Gençlik hareketinin gündemleri
-Yeni dönemde gençlik hareketinin temel gündemleri arasında baskı ve zorbalık, iktisadi-mali krizin gençliğe dönük faturası, emperyalist savaş ve saldırganlık başlıkları öne çıkmaktadır. İktisadi-mali kriz, işçi ve emekçilerin yaşamında olduğu gibi gençlik kitlelerinin yaşamında da gittikçe ağırlığını hissettirmektedir. KYK yurtlarına, yemekhane ücretlerine, ulaşıma ve eğitimin diğer kalemlerine dönük ciddi zamlar yapıldı. Hali hazırda paralı eğitim uygulamaları ile işçi ve emekçi çocuklarının büyük bir çoğunluğunun eğitim hakkı gasp edilmiş durumda. İktisadi-mali krizin derinleşmesi bu hak gasplarını daha da yaygınlaştırıyor. İşçi ve emekçi çocuklarının geniş kesimlerine yükseköğretimin kapıları büyük oranda kapanmış bulunuyor. Keza her yıl on binlerce üniversiteli okuldan kaydını sildirmekte ya da dondurmaktadır.
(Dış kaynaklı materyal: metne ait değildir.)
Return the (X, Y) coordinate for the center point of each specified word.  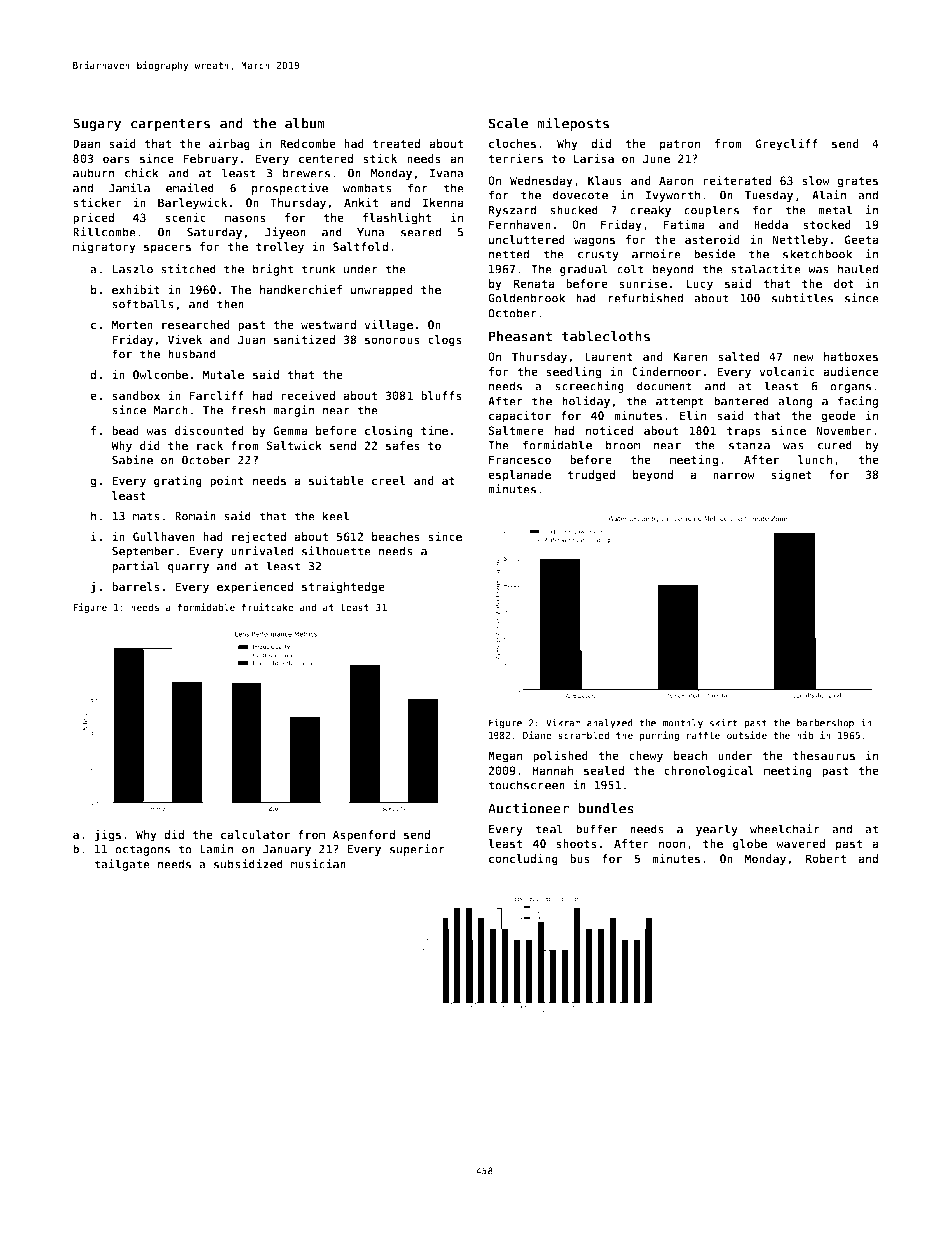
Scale (508, 123)
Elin (693, 415)
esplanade (519, 476)
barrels (136, 586)
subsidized (248, 864)
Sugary (97, 125)
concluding (523, 859)
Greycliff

Geriye kalanların büyük bir kesimi ise bir yandan okurken bir yandan da güvencesiz işlerde çalışıyor, üniversitelerden çok işyerlerinde zaman geçiriyor. Eğitim hakkının bu şekilde gasp edilmesi gençliğin öfkesini biriktiren en temel sorunlardan biridir.
-Her geçen gün ağırlaşan çok yönlü krizleri yönetmek adına AKP-MHP iktidarının tırmandırdığı baskı ve zorbalık, yeni dönemin temel mücadele gündemlerinden biri olmaya devam edecektir. Zira, hem genel planda toplumu hedef alan baskı politikalarının hem de gençliği doğrudan kesen saldırıların yeni dönemde yoğunlaşacağı açıktır.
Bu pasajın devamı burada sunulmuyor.